Abstracts of issue 22 (2015)

Kostas Chardas

Seeking the perpetual, claiming the new: Greek modernism and ancient Greek logos

From mid-1950s up to the 1970s Greek National Theatre collaborated on a systematic basis for ancient drama productions of the Epidaurus and Athens Festivals with composers who were gradually associated, during this era, with the advent and institutional dissemination of modernist idioms in Greece (such as Yannis A. Papaioannou, Yorgos Sicilianos, Yannis Christou, Iannis Xenakis, Theodore Antoniou, Stefanos Vassiliadis and Michalis Adamis). It was within these collaborations that the modernist musical issues met ancient Greek language. The present text starts with a concise analysis on how mainstream modernist elements (twelve-note, atonality, whole-tone scale, etc.) function in relation to the ancient Greek text within these productions.

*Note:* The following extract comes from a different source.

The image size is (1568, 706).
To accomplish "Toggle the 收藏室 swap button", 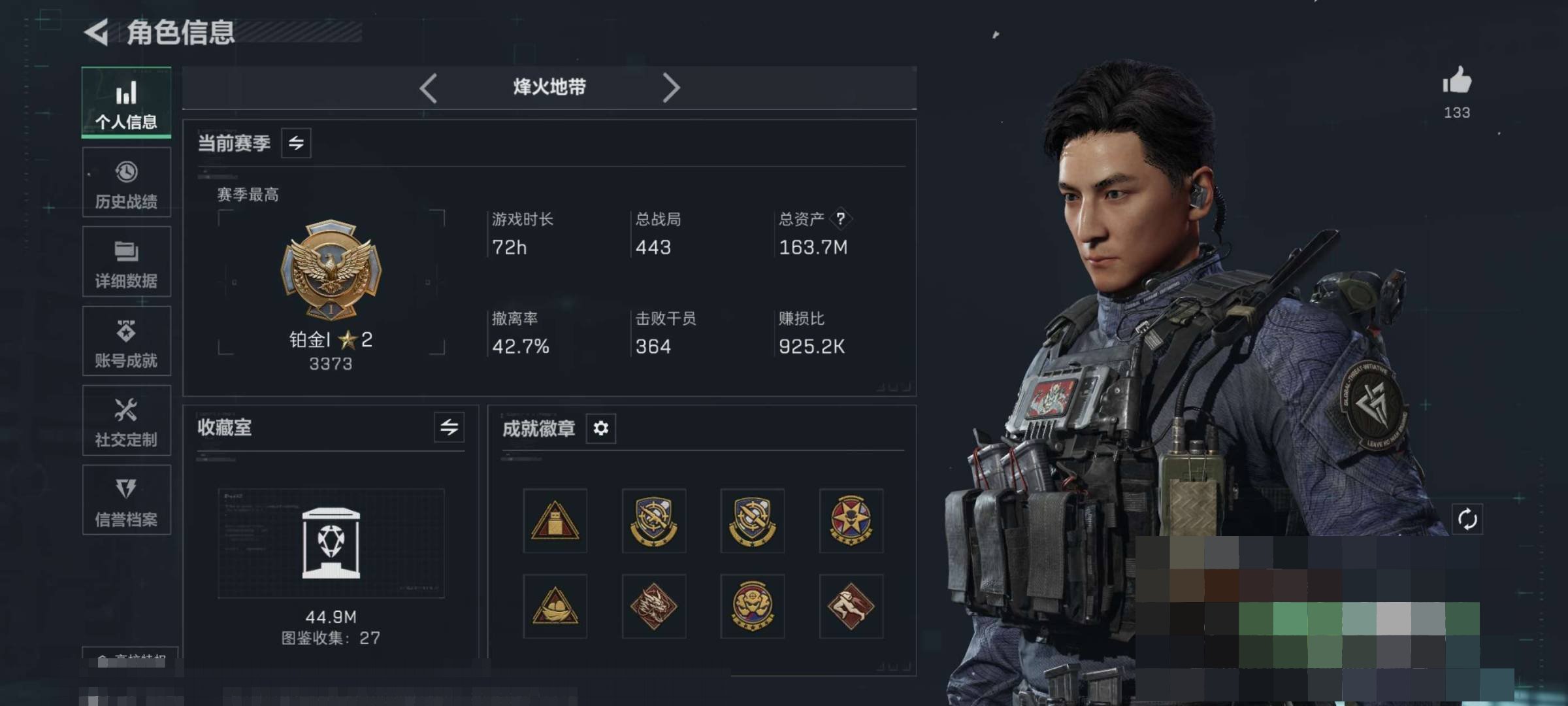I will click(449, 428).
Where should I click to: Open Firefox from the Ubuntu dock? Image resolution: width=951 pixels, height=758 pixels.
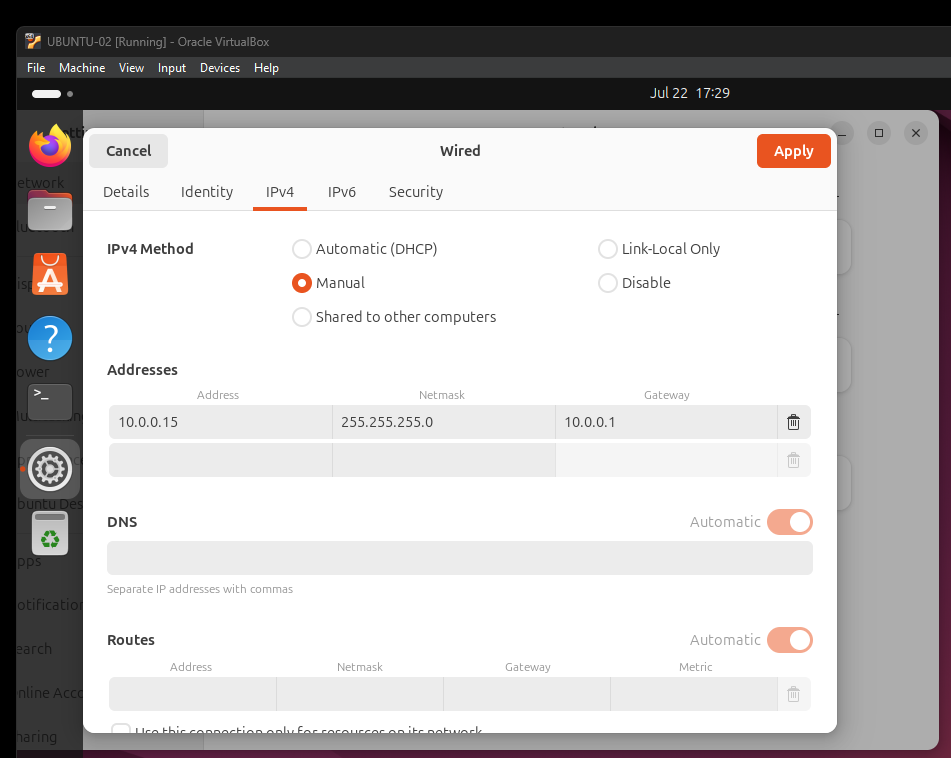coord(50,147)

However, the main argument is that the ancient Greek language gradually became an important self-defining element within the Greek modernist attempt. More specifically, analysis shows that ancient Greek logos becomes a standard point of reference in works indented for a concert performance. The final sound result of these works triggers the listener’s memories of ancient drama performances, bringing into focus familiar expressive topoi (lament, catharsis, etc.), while it also reflects an organic perception of the work of art that has in its core the ancient Greek language and, sometimes, it also emanates from it.